=== SOURCE MATERIAL ===

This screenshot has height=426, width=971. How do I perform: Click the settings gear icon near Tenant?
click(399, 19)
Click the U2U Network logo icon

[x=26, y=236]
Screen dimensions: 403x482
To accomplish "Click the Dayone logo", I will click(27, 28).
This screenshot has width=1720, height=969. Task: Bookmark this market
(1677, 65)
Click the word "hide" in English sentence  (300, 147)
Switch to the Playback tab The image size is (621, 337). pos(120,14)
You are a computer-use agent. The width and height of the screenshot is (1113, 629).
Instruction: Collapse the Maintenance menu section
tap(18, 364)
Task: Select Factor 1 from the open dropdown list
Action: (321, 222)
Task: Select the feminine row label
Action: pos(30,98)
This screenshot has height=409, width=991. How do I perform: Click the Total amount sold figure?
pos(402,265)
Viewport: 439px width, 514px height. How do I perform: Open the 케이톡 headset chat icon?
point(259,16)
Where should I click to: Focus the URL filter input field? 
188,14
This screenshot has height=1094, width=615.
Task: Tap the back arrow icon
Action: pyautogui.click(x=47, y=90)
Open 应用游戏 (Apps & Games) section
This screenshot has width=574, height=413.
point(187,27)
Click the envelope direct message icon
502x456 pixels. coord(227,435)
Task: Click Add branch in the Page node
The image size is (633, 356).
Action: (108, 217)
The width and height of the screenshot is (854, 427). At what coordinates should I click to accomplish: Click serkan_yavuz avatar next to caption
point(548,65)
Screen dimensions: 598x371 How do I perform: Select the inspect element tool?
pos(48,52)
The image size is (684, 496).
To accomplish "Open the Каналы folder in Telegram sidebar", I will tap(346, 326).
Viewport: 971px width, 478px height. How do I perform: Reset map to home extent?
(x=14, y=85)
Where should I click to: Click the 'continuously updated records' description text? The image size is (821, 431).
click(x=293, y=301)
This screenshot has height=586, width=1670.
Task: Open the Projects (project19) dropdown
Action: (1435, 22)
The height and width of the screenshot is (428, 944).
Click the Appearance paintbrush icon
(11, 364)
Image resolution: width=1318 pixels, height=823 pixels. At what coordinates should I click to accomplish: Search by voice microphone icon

===

▸ PROBLEM DETAILS
Rewrite the material from its first line through the line containing "will click(27, 28).", both included, keeping the requests unchanged. Scale every coordinate in the answers by 1.65 and round to whole numbers, with halves rounded up.

▸ WRITTEN RESPONSE
This screenshot has height=426, width=971. How do I perform: Click the settings gear icon near Tenant?
click(658, 31)
Click the U2U Network logo icon

[x=43, y=389]
Screen dimensions: 403x482
To accomplish "Click the Dayone logo", I will click(45, 46).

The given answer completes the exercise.